Na przełomie marca i kwietnia Żandarmeria Wojskowa zatrzymała żołnierzy, którzy użyli broni wobec migrantów chcących nielegalnie przekroczyć granicę. Sprawę opisał Onet. Jako że tekst został opublikowany na trzy dni przed wyborami do europarlamentu, siłą rzeczy sprawą zainteresowali się minister obrony wicepremier Władysław Kosiniak-Kamysz i premier Donald Tusk. Obaj już się zdążyli oburzyć i wszyscy stoją murem za mundurem. Także opozycja wyczuła, że mina, na którą weszli politycy rządu, może być użyteczna.
Wniosków z tej sytuacji jest co najmniej kilka. Po pierwsze, w kampanii wyborczej taka reakcja jest oczywista i niczego innego bym po tak doświadczonych politykach nie oczekiwał. Bezpieczeństwo na granicy to rzecz fundamentalna i wszelkie pokazywanie słabości w tym obszarze może się odbić na nastrojach wyborców. Tego, ,,że żołnierze mogli popełnić błąd, a ŻW mogła się zachować w tym wypadku wzorowo, ten scenariusz nie przewiduje. Ja nie wiem, jak było, dlatego pozwolę sobie nie stawać po żadnej ze stron aż do poznania większej liczby szczegółów.
Po drugie, kryzys na granicy trwa od trzech lat. Przez ten czas nie dorobiliśmy się zmian proceduralnych, który stworzyłyby dobrze zdefiniowany stan prawny pomiędzy wojną o pokojem. Obecnie możemy wybierać pomiędzy stanem wojennym albo wyjątkowym, które dają większe uprawnienia wojsku i funkcjonariuszom różnych służb, ale też mają wpływ m.in. na możliwości przeprowadzania wyborów.
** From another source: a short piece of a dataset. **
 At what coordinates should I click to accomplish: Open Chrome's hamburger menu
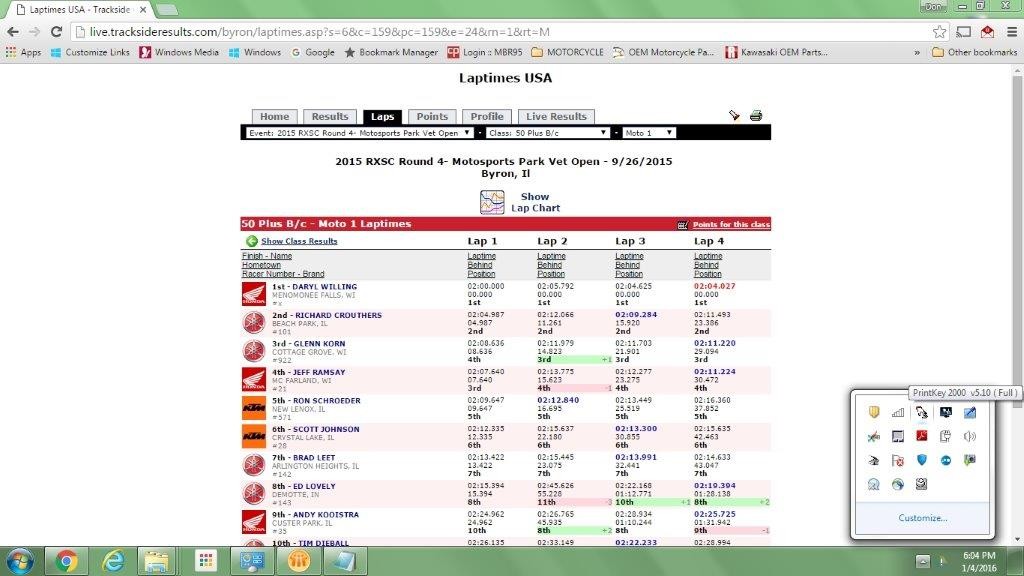[1009, 31]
Pewne rozwiązania w tej materii zaproponował prezydent Andrzej Duda w projekcie ustawy o działaniach organów władzy państwowej na wypadek zewnętrznego zagrożenia bezpieczeństwa państwa. Problem w tym, że zaproponował to prawie rok temu, i ani posłowie poprzedniej kadencji, ani tej jakoś się specjalnie tematem nie przejęli. Pierwsze czytanie ma się odbyć wkrótce.
Użycie broni przez żołnierzy na granicy
Wreszcie warto sobie uświadomić, że zgodnie z przepisami żołnierze mogą używać broni na granicy tylko w przypadku zagrożenia życia. Jak podawał minister obrony na czwartkowej konferencji prasowej, tylko w maju użyli jej ponad 700 razy. Sposób jej używania jest określony m.in. w „Karcie Żołnierza wykonującego zadania w ramach udzielania pomocy Straży Granicznej”. Ten dokument jasno określa, że użycie broni palnej to ostateczność, najpierw żołnierz może korzystać z pałek, paralizatorów, amunicji niepenetrującej, itd. „Broń palną używa się lub jako środek ostateczny, wyłącznie w sytuacji, jeżeli użycie lub wykorzystanie środków przymusu bezpośredniego okazało się niewystarczające lub nie jest możliwe ze względu na okoliczności zdarzenia”. A używając jej, musi się zidentyfikować, „wezwać osobę do zachowania zgodnego z prawem”, krzyknąć „stój bo strzelam” i dopiero potem może oddać strzał ostrzegawczy. Nasuwa się więc pytanie: jeśli to ostateczność, a tylko w maju było ponad 700 takich przypadków czy to znaczy, że to już wojna? Czy może jednak procedury są źle opisane i warto by je zmienić i dostosować do nowej rzeczywistości?
Na to pytanie w ferworze eurokampanijnych wybuchów i niewypałów na pewno sobie odpowiedzieć nie zdołamy. Pytanie otwarte – czy po wyborczym weekendzie temat dla polityków dalej będzie gorący, a może do kolejnego incydentu na granicy wszyscy o nim zapomną?